## Records to process
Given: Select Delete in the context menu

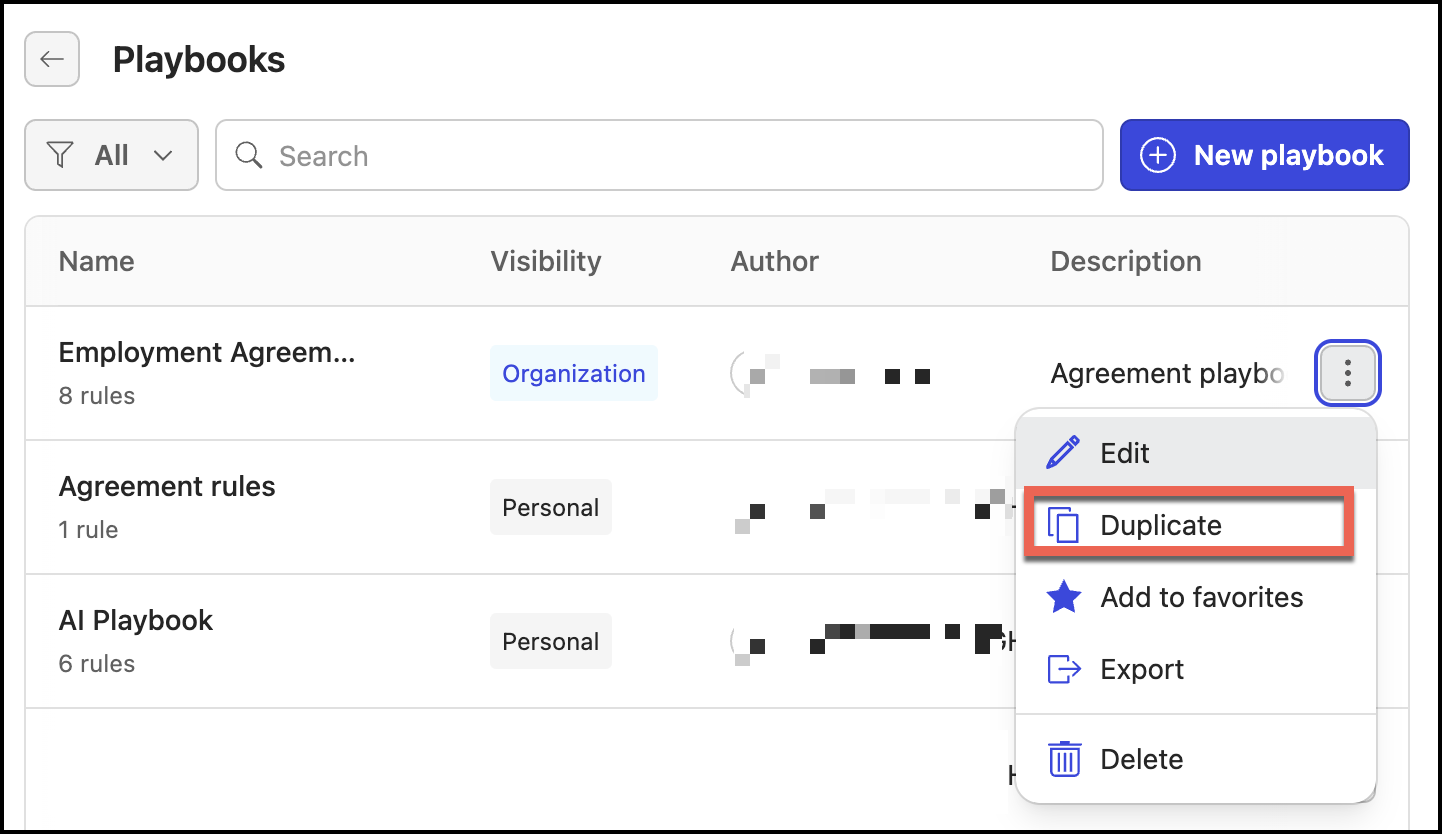Looking at the screenshot, I should (1196, 759).
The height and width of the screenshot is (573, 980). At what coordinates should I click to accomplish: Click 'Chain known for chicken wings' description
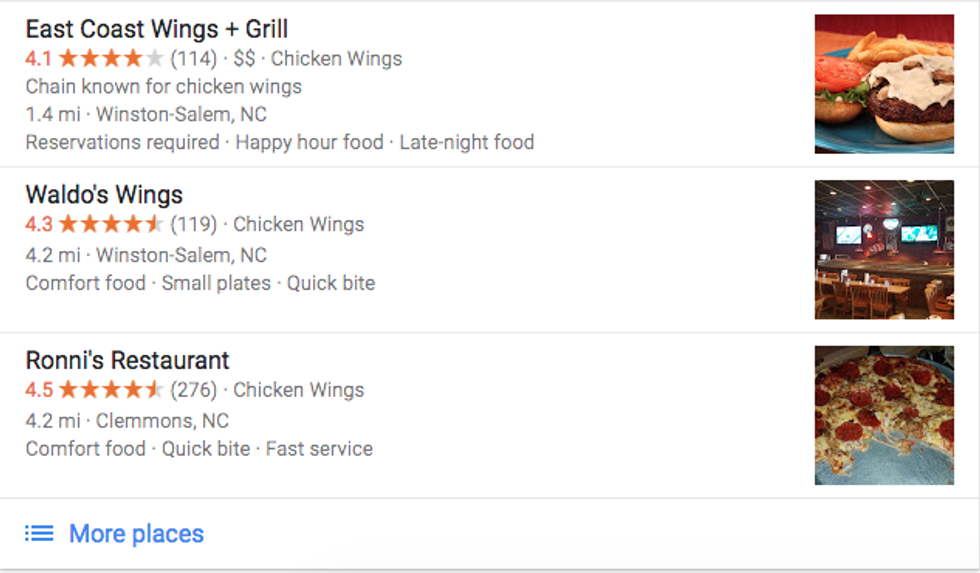coord(163,86)
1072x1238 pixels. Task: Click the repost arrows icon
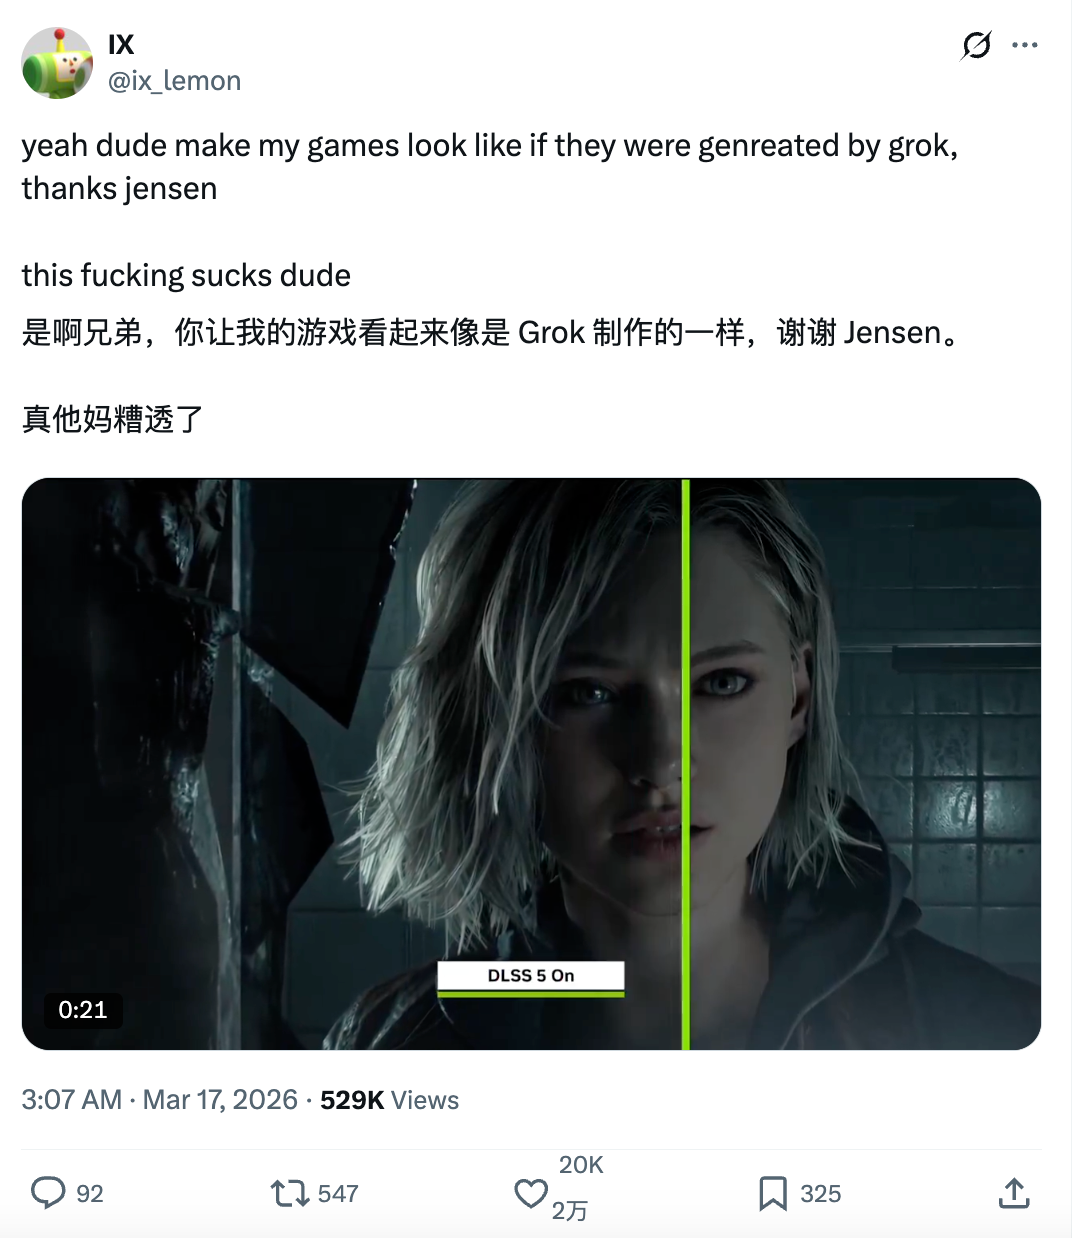click(x=290, y=1193)
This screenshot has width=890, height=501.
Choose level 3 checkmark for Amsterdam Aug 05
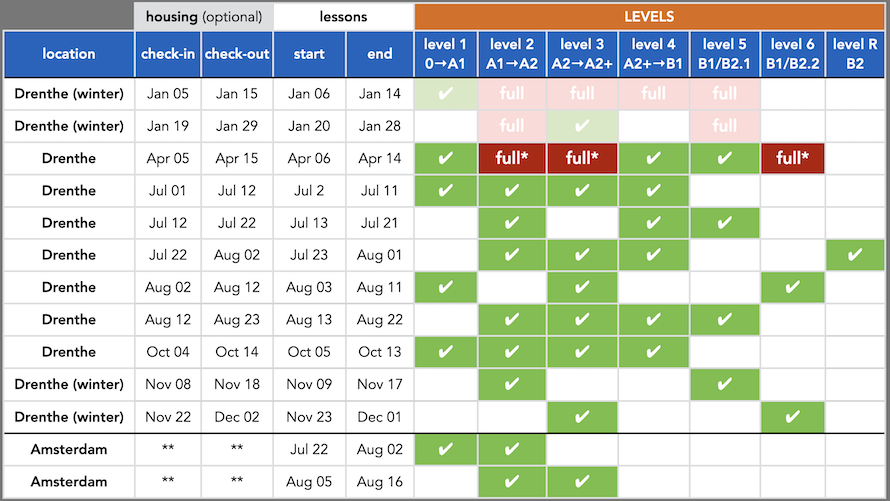[582, 482]
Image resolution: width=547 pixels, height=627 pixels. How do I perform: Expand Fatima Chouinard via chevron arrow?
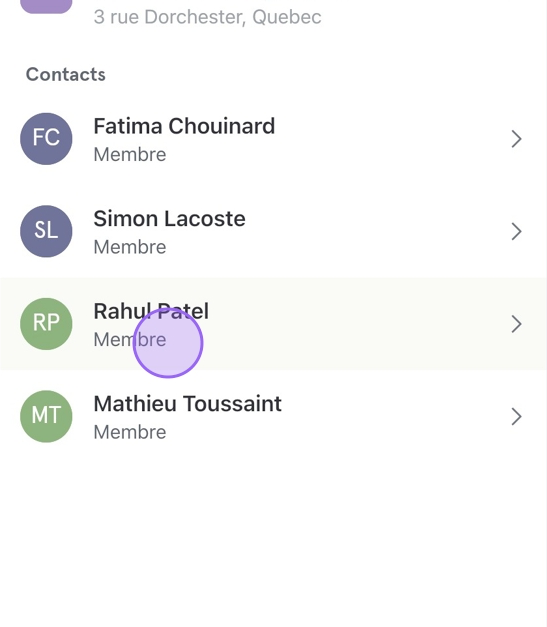coord(517,139)
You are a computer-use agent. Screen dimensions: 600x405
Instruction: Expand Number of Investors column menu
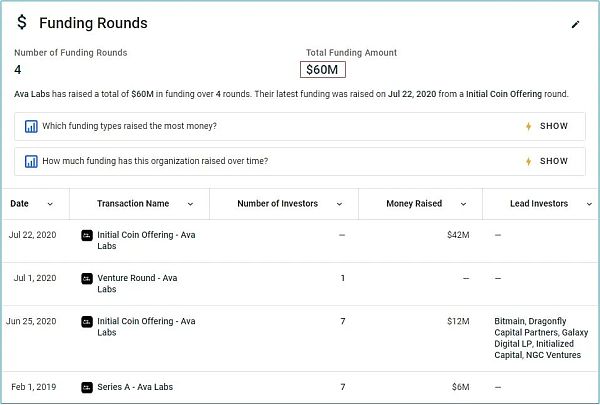click(x=339, y=204)
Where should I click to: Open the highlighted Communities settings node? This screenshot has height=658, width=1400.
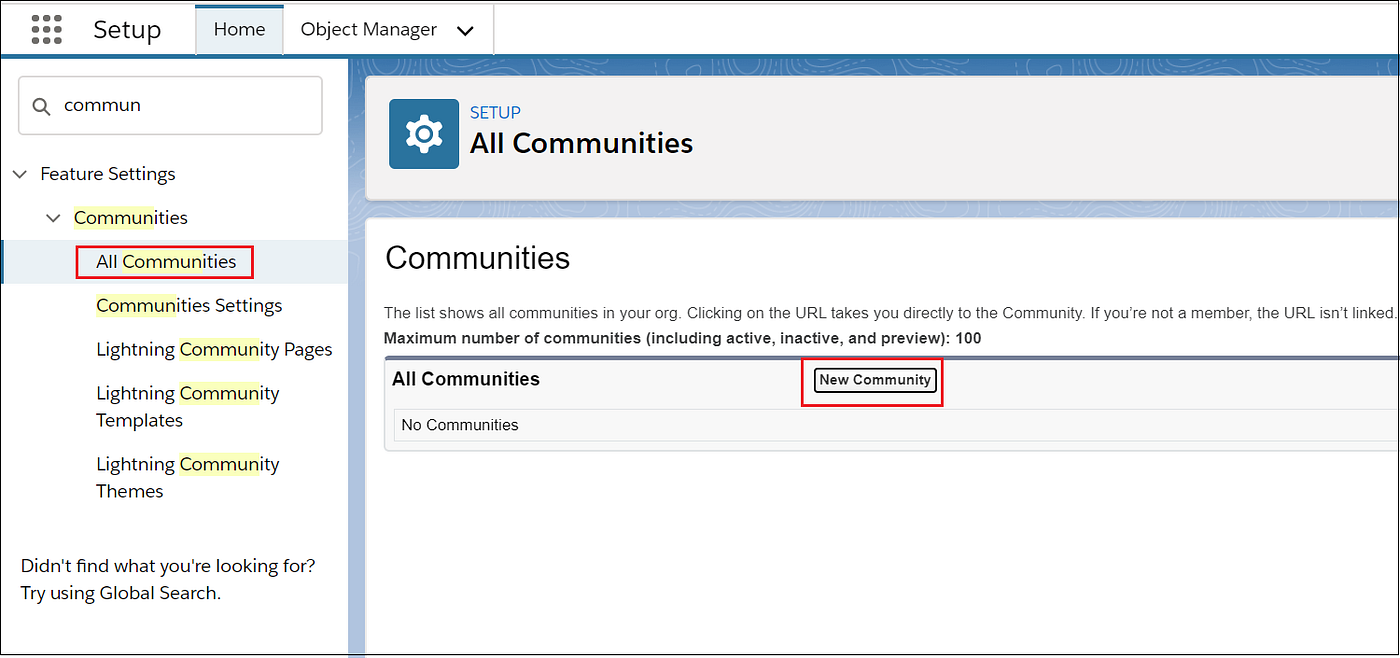pyautogui.click(x=130, y=217)
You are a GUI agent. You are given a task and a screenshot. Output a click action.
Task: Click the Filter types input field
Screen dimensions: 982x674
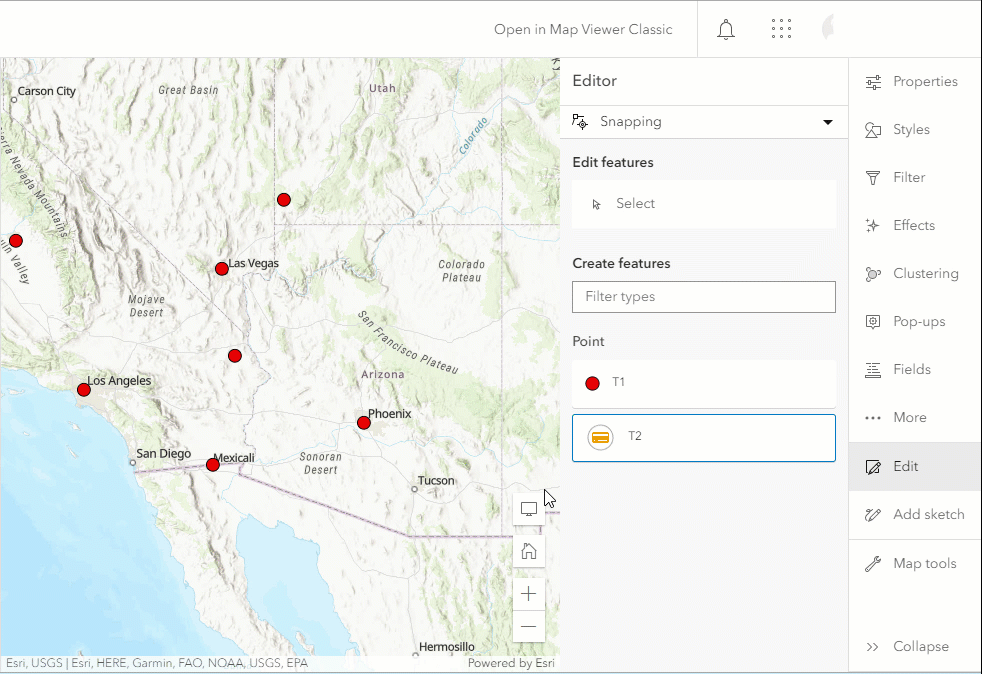point(703,297)
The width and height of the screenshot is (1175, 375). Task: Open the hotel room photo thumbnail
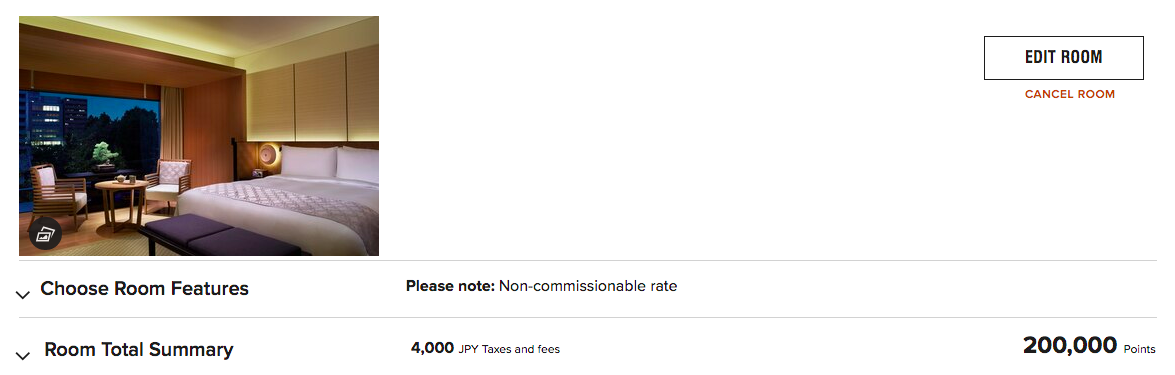199,136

## Task instructions
Pictures are skipped here. Print exactly, and only, the lines from the one holding "Choose level 3 checkmark for Amsterdam Aug 05" through the final line of the material above, both ends included.

## Exercise response
Choose level 3 checkmark for Amsterdam Aug 05
[582, 482]
Image resolution: width=547 pixels, height=627 pixels. How do I perform: Expand Fatima Chouinard via chevron arrow?
coord(517,139)
You are a computer-use agent. Screen dimensions: 600x405
Instruction: Expand Number of Investors column menu
click(x=339, y=204)
Where should I click to: Open the highlighted Communities settings node? This screenshot has height=658, width=1400.
pyautogui.click(x=130, y=217)
You are a GUI agent. You are given a task and a screenshot. Output a click action.
Task: Click the Filter types input field
Screen dimensions: 982x674
point(703,297)
The width and height of the screenshot is (1175, 375). Task: Open the hotel room photo thumbnail
199,136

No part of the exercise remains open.